Excerpts from a dataset:
+++
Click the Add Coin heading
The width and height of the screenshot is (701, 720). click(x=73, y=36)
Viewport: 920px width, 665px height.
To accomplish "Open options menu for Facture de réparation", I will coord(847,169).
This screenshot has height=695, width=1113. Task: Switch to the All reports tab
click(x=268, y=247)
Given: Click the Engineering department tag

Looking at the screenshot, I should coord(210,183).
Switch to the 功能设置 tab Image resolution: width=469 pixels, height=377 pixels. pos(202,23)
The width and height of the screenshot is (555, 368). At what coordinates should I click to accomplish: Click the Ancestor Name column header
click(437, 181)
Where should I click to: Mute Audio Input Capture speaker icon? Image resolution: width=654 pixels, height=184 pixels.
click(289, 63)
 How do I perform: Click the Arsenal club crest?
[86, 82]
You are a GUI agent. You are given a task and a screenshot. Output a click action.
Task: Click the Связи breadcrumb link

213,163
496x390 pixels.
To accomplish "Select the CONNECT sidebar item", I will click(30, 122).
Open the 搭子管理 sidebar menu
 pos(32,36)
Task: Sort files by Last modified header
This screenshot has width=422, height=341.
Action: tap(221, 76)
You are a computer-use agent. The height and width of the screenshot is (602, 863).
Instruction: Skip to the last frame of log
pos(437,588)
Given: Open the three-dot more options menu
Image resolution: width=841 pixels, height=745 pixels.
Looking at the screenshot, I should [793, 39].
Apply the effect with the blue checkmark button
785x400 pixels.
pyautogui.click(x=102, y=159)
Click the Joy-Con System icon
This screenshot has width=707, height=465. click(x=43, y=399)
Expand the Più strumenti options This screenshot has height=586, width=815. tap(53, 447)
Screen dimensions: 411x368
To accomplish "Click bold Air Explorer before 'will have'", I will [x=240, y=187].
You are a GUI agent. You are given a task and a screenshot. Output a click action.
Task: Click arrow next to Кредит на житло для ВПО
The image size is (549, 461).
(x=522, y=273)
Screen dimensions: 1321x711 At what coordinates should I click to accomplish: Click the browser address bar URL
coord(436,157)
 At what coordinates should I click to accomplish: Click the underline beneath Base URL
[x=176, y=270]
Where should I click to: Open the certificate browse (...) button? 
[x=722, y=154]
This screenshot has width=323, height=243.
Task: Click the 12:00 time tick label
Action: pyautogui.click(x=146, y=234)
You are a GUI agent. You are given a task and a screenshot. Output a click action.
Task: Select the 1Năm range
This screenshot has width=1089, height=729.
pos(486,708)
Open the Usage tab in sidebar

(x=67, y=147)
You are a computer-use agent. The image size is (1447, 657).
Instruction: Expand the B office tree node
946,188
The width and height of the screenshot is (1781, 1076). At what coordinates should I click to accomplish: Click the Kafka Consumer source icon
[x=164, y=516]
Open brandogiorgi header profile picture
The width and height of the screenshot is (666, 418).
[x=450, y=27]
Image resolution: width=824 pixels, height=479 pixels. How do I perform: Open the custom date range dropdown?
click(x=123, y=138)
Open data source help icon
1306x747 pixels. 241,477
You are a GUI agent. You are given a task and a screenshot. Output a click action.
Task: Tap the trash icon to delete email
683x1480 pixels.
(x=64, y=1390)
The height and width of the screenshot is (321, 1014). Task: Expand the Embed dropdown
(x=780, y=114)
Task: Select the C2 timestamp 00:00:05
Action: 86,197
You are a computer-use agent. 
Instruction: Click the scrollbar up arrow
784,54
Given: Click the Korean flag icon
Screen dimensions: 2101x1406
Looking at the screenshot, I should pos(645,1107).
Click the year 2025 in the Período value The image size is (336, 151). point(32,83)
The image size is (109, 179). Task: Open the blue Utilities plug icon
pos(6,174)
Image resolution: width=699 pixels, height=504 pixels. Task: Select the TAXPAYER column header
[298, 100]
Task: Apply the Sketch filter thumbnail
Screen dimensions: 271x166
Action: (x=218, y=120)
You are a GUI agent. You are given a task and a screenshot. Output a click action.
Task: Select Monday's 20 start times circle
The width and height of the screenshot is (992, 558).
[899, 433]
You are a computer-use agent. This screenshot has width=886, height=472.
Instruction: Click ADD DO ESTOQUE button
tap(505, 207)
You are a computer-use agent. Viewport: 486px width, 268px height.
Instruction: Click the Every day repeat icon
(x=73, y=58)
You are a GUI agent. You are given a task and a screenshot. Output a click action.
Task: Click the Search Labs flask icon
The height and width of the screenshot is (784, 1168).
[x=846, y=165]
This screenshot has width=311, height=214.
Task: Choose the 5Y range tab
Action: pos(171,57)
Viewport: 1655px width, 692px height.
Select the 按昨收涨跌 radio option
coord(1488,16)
+++
Exercise description:
Each entry needs to be written out again, exactly as given.

Response to this exercise:
Click the Add Coin heading
The width and height of the screenshot is (701, 720). click(x=73, y=36)
Viewport: 920px width, 665px height.
To accomplish "Open options menu for Facture de réparation", I will coord(847,169).
This screenshot has height=695, width=1113. Task: Switch to the All reports tab
click(x=268, y=247)
Given: Click the Engineering department tag

Looking at the screenshot, I should coord(210,183).
Switch to the 功能设置 tab Image resolution: width=469 pixels, height=377 pixels. pos(202,23)
The width and height of the screenshot is (555, 368). At what coordinates should I click to accomplish: Click the Ancestor Name column header
click(437, 181)
Where should I click to: Mute Audio Input Capture speaker icon? Image resolution: width=654 pixels, height=184 pixels.
click(289, 63)
 How do I perform: Click the Arsenal club crest?
[86, 82]
You are a GUI agent. You are given a task and a screenshot. Output a click action.
Task: Click the Связи breadcrumb link

213,163
496x390 pixels.
To accomplish "Select the CONNECT sidebar item", I will click(30, 122).
Open the 搭子管理 sidebar menu
 pos(32,36)
Task: Sort files by Last modified header
This screenshot has width=422, height=341.
Action: tap(221, 76)
You are a computer-use agent. The height and width of the screenshot is (602, 863).
Instruction: Skip to the last frame of log
pos(437,588)
Given: Open the three-dot more options menu
Image resolution: width=841 pixels, height=745 pixels.
Looking at the screenshot, I should [793, 39].
Apply the effect with the blue checkmark button
785x400 pixels.
pyautogui.click(x=102, y=159)
Click the Joy-Con System icon
This screenshot has width=707, height=465. click(x=43, y=399)
Expand the Più strumenti options This screenshot has height=586, width=815. tap(53, 447)
Screen dimensions: 411x368
To accomplish "Click bold Air Explorer before 'will have'", I will [x=240, y=187].
You are a GUI agent. You are given a task and a screenshot. Output a click action.
Task: Click arrow next to Кредит на житло для ВПО
The image size is (549, 461).
(x=522, y=273)
Screen dimensions: 1321x711 At what coordinates should I click to accomplish: Click the browser address bar URL
coord(436,157)
 At what coordinates should I click to accomplish: Click the underline beneath Base URL
[x=176, y=270]
Where should I click to: Open the certificate browse (...) button? 
[x=722, y=154]
This screenshot has width=323, height=243.
Task: Click the 12:00 time tick label
Action: pyautogui.click(x=146, y=234)
You are a GUI agent. You are given a task and a screenshot. Output a click action.
Task: Select the 1Năm range
This screenshot has width=1089, height=729.
pos(486,708)
Open the Usage tab in sidebar

(x=67, y=147)
You are a computer-use agent. The image size is (1447, 657).
Instruction: Expand the B office tree node
946,188
The width and height of the screenshot is (1781, 1076). At what coordinates should I click to accomplish: Click the Kafka Consumer source icon
[x=164, y=516]
Open brandogiorgi header profile picture
The width and height of the screenshot is (666, 418).
[x=450, y=27]
Image resolution: width=824 pixels, height=479 pixels. How do I perform: Open the custom date range dropdown?
click(x=123, y=138)
Open data source help icon
1306x747 pixels. 241,477
You are a GUI agent. You are given a task and a screenshot. Output a click action.
Task: Tap the trash icon to delete email
683x1480 pixels.
(x=64, y=1390)
The height and width of the screenshot is (321, 1014). Task: Expand the Embed dropdown
(x=780, y=114)
Task: Select the C2 timestamp 00:00:05
Action: 86,197
You are a computer-use agent. 
Instruction: Click the scrollbar up arrow
784,54
Given: Click the Korean flag icon
Screen dimensions: 2101x1406
Looking at the screenshot, I should pos(645,1107).
Click the year 2025 in the Período value The image size is (336, 151). point(32,83)
The image size is (109, 179). Task: Open the blue Utilities plug icon
pos(6,174)
Image resolution: width=699 pixels, height=504 pixels. Task: Select the TAXPAYER column header
[298, 100]
Task: Apply the Sketch filter thumbnail
Screen dimensions: 271x166
Action: (x=218, y=120)
You are a GUI agent. You are given a task and a screenshot. Output a click action.
Task: Select Monday's 20 start times circle
The width and height of the screenshot is (992, 558).
[899, 433]
You are a computer-use agent. This screenshot has width=886, height=472.
Instruction: Click ADD DO ESTOQUE button
tap(505, 207)
You are a computer-use agent. Viewport: 486px width, 268px height.
Instruction: Click the Every day repeat icon
(x=73, y=58)
You are a GUI agent. You are given a task and a screenshot. Output a click action.
Task: Click the Search Labs flask icon
The height and width of the screenshot is (784, 1168).
[x=846, y=165]
This screenshot has width=311, height=214.
Task: Choose the 5Y range tab
Action: pos(171,57)
Viewport: 1655px width, 692px height.
Select the 按昨收涨跌 radio option
coord(1488,16)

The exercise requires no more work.